Run the User Agent script
python3 user_agent.py
Output
(my_env) abhi@Fetchs-MacBook-Pro Langchain Tool Example % python3 user_agent.py
INFO:__main__:Client agent started with address: agent1qtyqvwlqgd96jzdcd9yj9nem09j48xel2envjdcnvxpx2nfq0rygwxfg3kv
INFO:fetchai:Registering with Almanac API
INFO:fetchai:Completed registering agent with Agentverse
INFO:__main__:Client agent registration complete!
* Serving Flask app 'user_agent'
* Debug mode: off
INFO:werkzeug:WARNING: This is a development server. Do not use it in a production deployment. Use a production WSGI server instead.
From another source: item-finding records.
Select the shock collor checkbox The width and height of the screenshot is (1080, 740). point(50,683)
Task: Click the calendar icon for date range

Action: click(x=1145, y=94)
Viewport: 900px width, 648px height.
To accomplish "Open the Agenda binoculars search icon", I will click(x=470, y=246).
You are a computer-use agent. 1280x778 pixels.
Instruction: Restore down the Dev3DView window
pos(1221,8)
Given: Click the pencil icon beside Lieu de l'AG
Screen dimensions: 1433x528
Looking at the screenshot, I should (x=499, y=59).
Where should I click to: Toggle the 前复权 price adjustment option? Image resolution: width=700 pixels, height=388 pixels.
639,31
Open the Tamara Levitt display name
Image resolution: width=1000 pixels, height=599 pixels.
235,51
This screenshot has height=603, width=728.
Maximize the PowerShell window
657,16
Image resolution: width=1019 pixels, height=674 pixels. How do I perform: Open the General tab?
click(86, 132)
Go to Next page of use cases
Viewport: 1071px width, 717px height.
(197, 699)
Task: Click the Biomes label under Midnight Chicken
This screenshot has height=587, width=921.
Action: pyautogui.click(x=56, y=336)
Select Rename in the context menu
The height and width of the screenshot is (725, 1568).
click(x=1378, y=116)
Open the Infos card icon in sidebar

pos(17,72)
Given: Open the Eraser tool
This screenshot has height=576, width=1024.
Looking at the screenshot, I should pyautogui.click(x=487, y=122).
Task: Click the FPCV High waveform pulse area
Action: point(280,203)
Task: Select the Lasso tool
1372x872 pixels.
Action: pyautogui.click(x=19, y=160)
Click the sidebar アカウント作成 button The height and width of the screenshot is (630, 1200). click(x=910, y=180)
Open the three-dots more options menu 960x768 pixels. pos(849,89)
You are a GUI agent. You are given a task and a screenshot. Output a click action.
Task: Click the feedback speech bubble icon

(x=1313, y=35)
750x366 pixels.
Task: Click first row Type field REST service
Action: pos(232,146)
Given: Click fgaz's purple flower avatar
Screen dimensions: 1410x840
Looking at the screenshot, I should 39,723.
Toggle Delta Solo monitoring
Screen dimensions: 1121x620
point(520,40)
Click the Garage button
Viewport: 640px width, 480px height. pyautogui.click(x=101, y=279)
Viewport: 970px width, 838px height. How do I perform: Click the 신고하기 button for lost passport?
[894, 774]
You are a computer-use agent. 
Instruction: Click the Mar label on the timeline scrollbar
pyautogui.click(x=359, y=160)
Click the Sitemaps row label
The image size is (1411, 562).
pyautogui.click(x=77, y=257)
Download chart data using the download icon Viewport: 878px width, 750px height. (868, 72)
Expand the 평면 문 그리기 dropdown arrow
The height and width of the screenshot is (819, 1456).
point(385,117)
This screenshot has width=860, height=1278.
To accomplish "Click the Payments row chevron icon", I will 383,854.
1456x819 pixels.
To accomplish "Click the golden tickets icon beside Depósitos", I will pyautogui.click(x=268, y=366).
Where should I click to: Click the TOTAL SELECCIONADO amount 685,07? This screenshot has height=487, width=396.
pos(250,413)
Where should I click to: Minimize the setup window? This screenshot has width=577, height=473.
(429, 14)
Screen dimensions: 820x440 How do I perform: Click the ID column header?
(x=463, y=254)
* Running on all addresses (0.0.0.0)
* Running on http://127.0.0.1:5002
* Running on http://192.168.0.106:5002
Interacting with the Agents
Once both agents are running, use the following endpoints from another terminal:
1. Search for Agents
curl -X GET "http://localhost:5002/api/search-agents?query=I%20want%20to%20check%20the%20stock%20price"
Sample Output
[{"address":"agent1qwkzy0twyd27egqfrcw8m6vdtsz7hrm9leu7jfezzzlgckywj7shytz5kf6","name":"Alphavantage Stock Price Langchain tool"},
{"address":"agent1qtzp03dh92dldvsmr7v0xxvwcfwnpctftjqwdrqrmfszex0dal7pzapsy8d","name":"User agent for Stock Price check"},
{"address":"agent1qtnc7ruc63g3n84qczekqc6qwp0e5ayvs3v8e5pae563qrqcf852xlqz2pk","name":"Alphavantage Stock Price Langchain tool"},
{"address":"agent1qtyqvwlqgd96jzdcd9yj9nem09j48xel2envjdcnvxpx2nfq0rygwxfg3kv","name":"User agent for Stock Price check"},
{"address":"agent1q05k0g4f90zka3m34zj52sdyqtvvvzyry0lc0sdzcdm2tjllkqeruqhue4z","name":"IL Testing user"},
{"address":"agent1qtmkpt8lhyx4u2ndzcgr7jkjuuade4ay78yld2ngaghs03z6qve3senwrsa","name":"Penny"},
{"address":"agent1qtxx79e689zwjlh7m8dsfuv7lyn45d2xapr4p9w2u9axvzm487tzjfwqzdp","name":"Penny"},
{"address":"agent1qvc0em6vrlr80txaz3ksy7tspzaxl564jwqtaana7exehg0hz7gl6zg0wl0","name":"Penny"},
{"address":"agent1qw5s6e7mxcd8mp6f2vvunk9rklwnv8ynft43unx77syea4nnskxyj4yk5xq","name":"Penny"},
{"address":"agent1qwlyun6slk2gy8uxnnmvy35tuw2ftp44wza6yfgw06ca9axlllzaxgj5jut","name":"Penny"}]
2. Send a Stock Price Request
curl -X POST "http://localhost:5002/api/send-data" \
-H "Content-Type: application/json" \
-d '{
"payload": {"request": "AAPL"},
"agentAddress": "agent1qwkzy0twyd27egqfrcw8m6vdtsz7hrm9leu7jfezzzlgckywj7shytz5kf6"
}'
Sample Output
{"agent_address":"agent1qwkzy0twyd27egqfrcw8m6vdtsz7hrm9leu7jfezzzlgckywj7shytz5kf6","payload":{"request":"AAPL"},"status":"request_sent"}
3. Retrieve the Stock Price Response
Fetch the stock price response from the User Agent:
curl -X GET "http://localhost:5002/api/get-response"
Sample Output
{"stock_price":"234.4000"}
Debugging Common Issues
Agent Registration Fails:
a. Check the .env file for correct API keys.
b. Ensure the AGENTVERSE_API_KEY is valid.
404 Errors:
a. Verify that both agents are running on their respective ports (5008 and 5002 in this case).
b. Double-check the agentAddress in requests.
You now have an Alphavantage Agent integrated with the Fetch.ai Agentverse for fetching stock prices via LangChain. Feel free to adapt the example to include other APIs, advanced AI features, or additional endpoints.